443: Job applicant cannot bring whistleblowing claim against prospective employer
Under the Employment Rights Act 1996, whistleblowing claims can only be brought by claimants who have worker status. In the 2019 case of Gilham v Ministry of Justice, a District Judge argued that this restriction breached Article 14 of the European Convention of Human Rights (ECHR) which prohibits discrimination on grounds of occupational status. The Supreme Court agreed, ruling that Article 14 could be used to extend whistleblowing protection to judicial office holders on the basis that their status was analogous to that of workers.
In Sullivan v Isle of Wight Council, the Employment Appeal Tribunal has recently considered whether this same argument could apply to allow an external job applicant to bring a whistleblowing detriment claim against a prospective employer.

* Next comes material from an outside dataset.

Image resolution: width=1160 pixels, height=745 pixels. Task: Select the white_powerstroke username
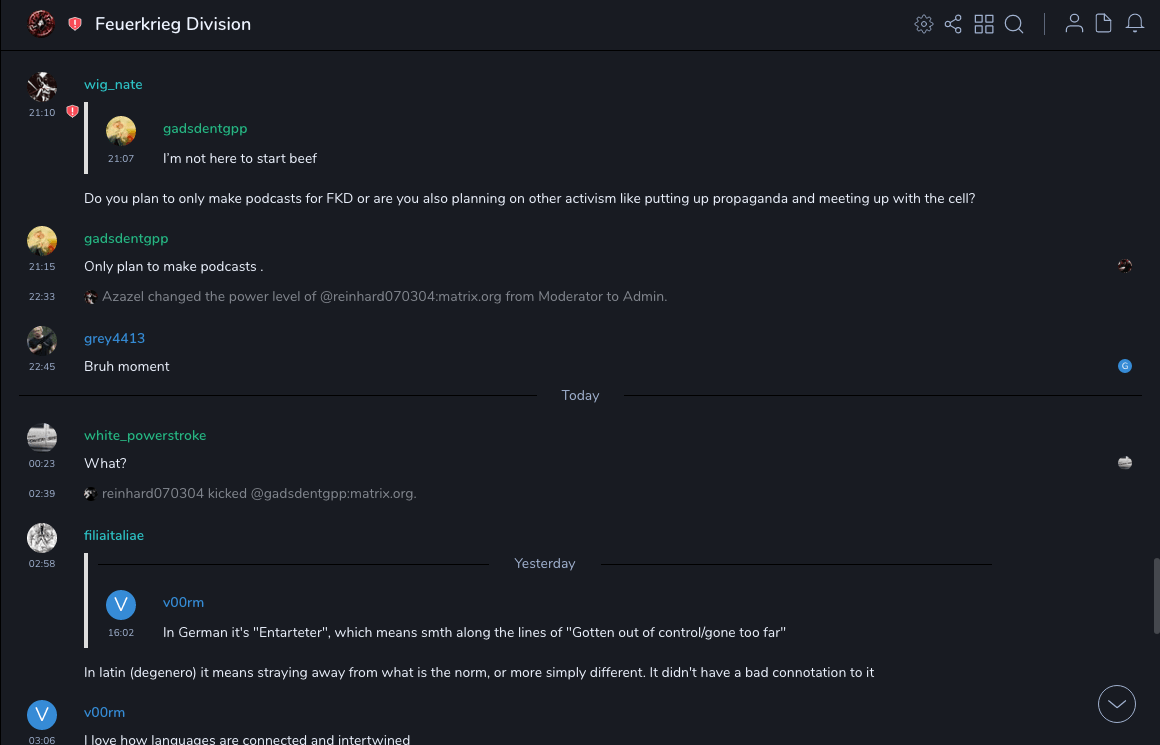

Miss Sullivan applied for two roles with the Isle of Wight Council but was unsuccessful in both job interviews. She subsequently made various allegations against the interview panel relating to the recruitment process and their wider professional lives, including an allegation of financial irregularities. The Council investigated the complaints and concluded that there was no evidence of wrongdoing, and therefore no disciplinary case to answer. Given the extent of the investigation and the impact on the staff involved, the Council did not allow Miss Sullivan the right to appeal. She issued a claim in the Employment Tribunal alleging that her complaint about financial irregularities was a protected disclosure, and that refusing to hear her appeal amounted to a detriment.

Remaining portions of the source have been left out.